Of course, we know now that (a) the SEC somehow did beat "1 out of 41 odds" and drew Judge Rakoff for the case, and (b) Judge Rakoff rejected the Citigroup settlement, lambasting all of the parties in the process.

So now what? You could say that the odds are against the SEC drawing Judge Rakoff again anytime soon, but that has been said a couple of times now and it keeps being proven wrong. In any event, it is now quite unclear whether this latest shot from Judge Rakoff will lead, as Prof. Peter Henning discussed today in his DealBook column, 

to an end to the S.E.C.'s policy of settling its cases without any admission of liability by the defendant. Although Judge Rakoff is only one federal district judge, his approach may be influential with other judges who do not wish to be seen as mere “rubber stamps” for the S.E.C.

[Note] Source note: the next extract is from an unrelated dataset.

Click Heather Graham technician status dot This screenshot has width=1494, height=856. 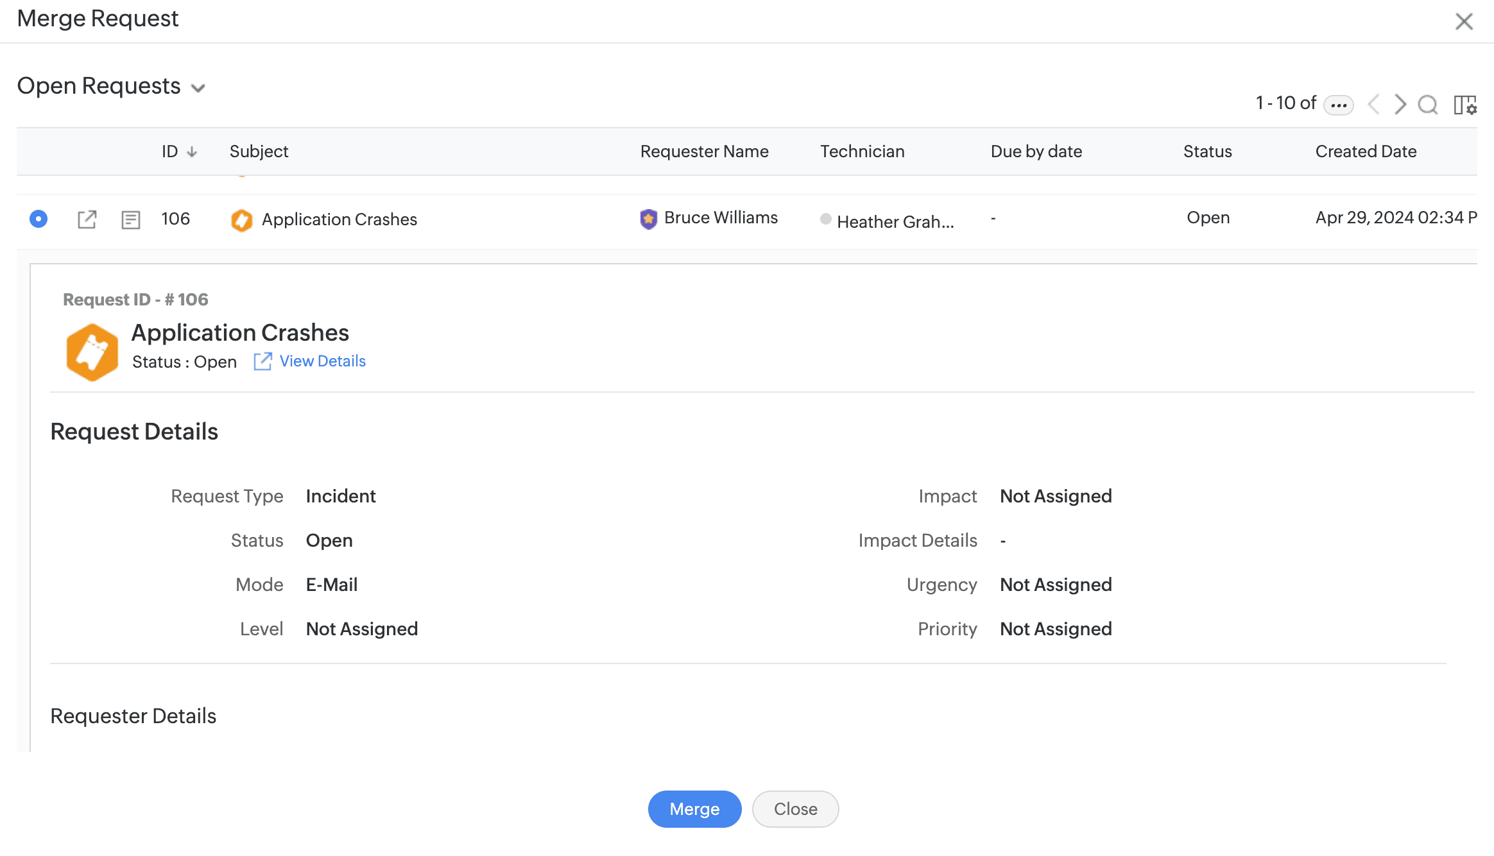[826, 219]
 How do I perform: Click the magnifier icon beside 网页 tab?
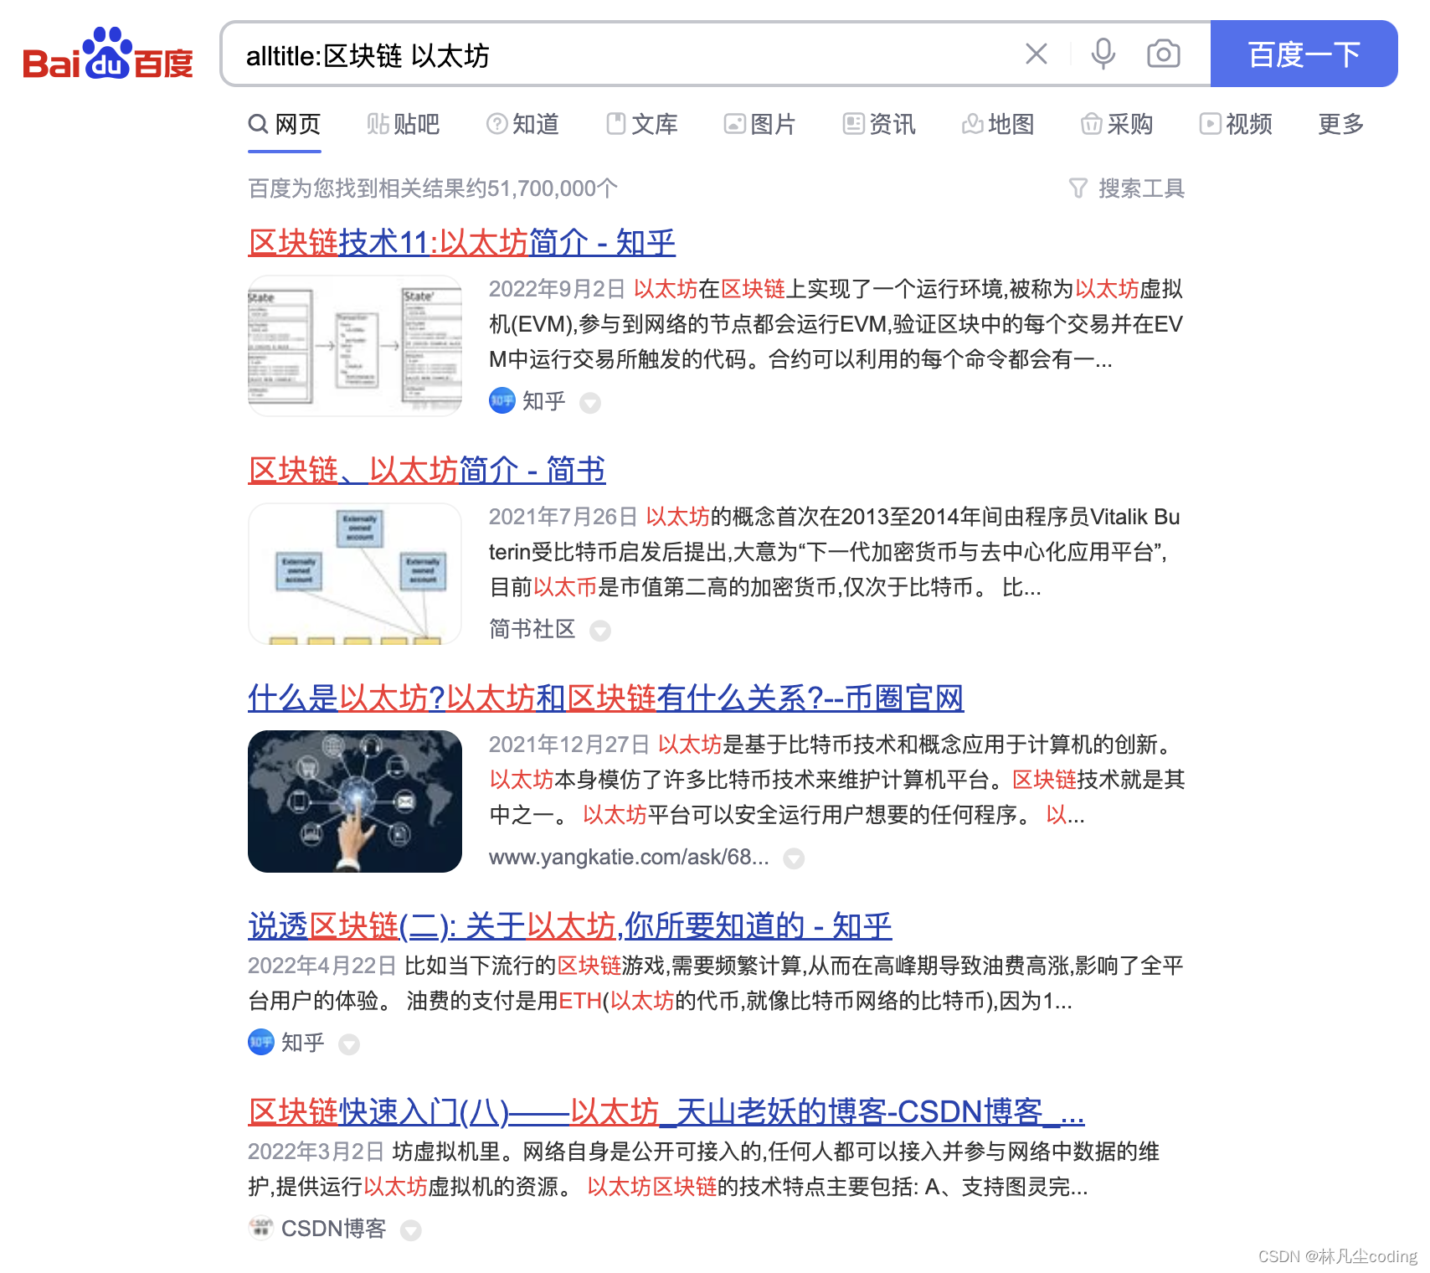click(256, 124)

One option available to the SEC is to appeal the judge's decision. As a commenter on Prof. Henning's column points out, Judge Rakoff's view of the "public interest" involved here seems to focus solely on the resolution of the Citigroup case, rather than on the SEC's "overall effectiveness in enforcing the law....There are a variety of problems, to say the least, with a federal judge deciding how the SEC's time and resources would be best allocated to maximize its overall effectiveness in enforcing the law."

Another option available to the SEC is to start bringing more cases as administrative proceedings, which do not require the approval of a federal court. Prior to Dodd-Frank, the SEC could only bring APs seeking civil penalties against regulated entities, but Section 929P of Dodd-Frank permits the SEC to seek civil penalties against non-regulated persons in administrative proceedings, as well. One key difference in bringing an AP, however, is the much lower penalties that the SEC can seek. Presently, the SEC may only seek to penalties of $150,000 for individuals and $725,000 for entities--a far cry from the $95 million penalty rejected by Judge Rakoff in the Citigroup settlement. 

Interestingly, on the same day that Judge Rakoff refused to approve the Citigroup settlement, the SEC shot off a letter to key senators asking that the penalties available in APS be raised to $1 million per violation for individuals and $10 million for entities. So maybe the SEC is planning to pursue more APs in the future after all.